The sense of despair and disappointment the protesters feel and their desire to reclaim Iraq was crystallised in one of their main chants: „We want a country.“ These protesters are young Iraqis who came of age in the wake of the Anglo-American invasion of 2003. The invasion toppled Saddam Hussein’s regime, but it also dismantled the Iraqi state and its institutions, dictated a flawed constitution, installed a sectarian-based dysfunctional system, and populated it with parties and politicians, many of whom were allies if not pawns of the US, Iran and Saudi Arabia.

The country’s vast oil revenues are cannibalised by massive corruption and feed a voracious oligarchy with transnational partners, while leaving millions hungry and humiliated. According to Transparency International’s Corruption Index, Iraq is the world’s 12th most corrupt country. It was once the most corrupt country in the world. Perhaps this is why some Western journalists have started to write stories about the improvement in Iraq in recent years. A total of $450bn of public funds has evaporated since 2003. These young protesters have lived under this system their entire lives and incurred the heaviest of losses.

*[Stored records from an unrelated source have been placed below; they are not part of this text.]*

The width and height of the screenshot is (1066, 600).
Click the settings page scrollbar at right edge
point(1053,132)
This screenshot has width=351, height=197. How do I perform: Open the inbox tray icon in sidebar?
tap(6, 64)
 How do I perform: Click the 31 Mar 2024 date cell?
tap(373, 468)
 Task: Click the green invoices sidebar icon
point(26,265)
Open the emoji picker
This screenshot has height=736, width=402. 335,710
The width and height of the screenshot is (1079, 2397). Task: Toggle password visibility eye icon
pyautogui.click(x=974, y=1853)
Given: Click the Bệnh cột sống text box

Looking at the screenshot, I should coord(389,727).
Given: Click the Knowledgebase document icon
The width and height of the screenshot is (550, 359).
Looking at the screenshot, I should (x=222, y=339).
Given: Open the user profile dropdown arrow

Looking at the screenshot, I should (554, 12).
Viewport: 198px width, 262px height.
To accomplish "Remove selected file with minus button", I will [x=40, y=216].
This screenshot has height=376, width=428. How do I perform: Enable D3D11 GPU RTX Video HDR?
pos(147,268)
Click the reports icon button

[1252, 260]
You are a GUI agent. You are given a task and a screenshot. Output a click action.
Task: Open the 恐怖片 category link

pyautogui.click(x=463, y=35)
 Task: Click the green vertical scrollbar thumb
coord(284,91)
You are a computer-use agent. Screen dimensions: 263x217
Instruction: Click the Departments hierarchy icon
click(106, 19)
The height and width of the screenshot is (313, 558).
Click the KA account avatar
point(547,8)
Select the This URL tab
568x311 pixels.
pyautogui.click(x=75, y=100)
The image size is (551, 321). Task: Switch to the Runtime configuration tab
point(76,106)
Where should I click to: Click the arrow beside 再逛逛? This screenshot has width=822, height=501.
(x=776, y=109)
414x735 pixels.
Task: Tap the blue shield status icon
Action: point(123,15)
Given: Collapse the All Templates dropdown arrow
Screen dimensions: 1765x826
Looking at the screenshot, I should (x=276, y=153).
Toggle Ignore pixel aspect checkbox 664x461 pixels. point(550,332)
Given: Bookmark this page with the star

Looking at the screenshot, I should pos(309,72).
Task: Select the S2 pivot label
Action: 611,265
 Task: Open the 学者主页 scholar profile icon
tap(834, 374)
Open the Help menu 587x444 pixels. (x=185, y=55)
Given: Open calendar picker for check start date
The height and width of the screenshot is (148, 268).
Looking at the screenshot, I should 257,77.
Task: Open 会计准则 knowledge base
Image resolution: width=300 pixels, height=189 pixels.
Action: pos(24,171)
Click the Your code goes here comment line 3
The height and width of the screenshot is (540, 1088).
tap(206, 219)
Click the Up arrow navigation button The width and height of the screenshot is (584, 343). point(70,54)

What further distinguishes this wave of protests is that its throngs are not middle-class citizens. The protests erupted in impoverished working-class neighbourhoods and slums where the failure of the state and the misery of daily life is most visceral. The lives and stories of these young men and their families rarely make it to journalistic reports about Iraq, which have lately tended to naively suggest that life is improving in Iraq after the defeat of ISIL two years ago.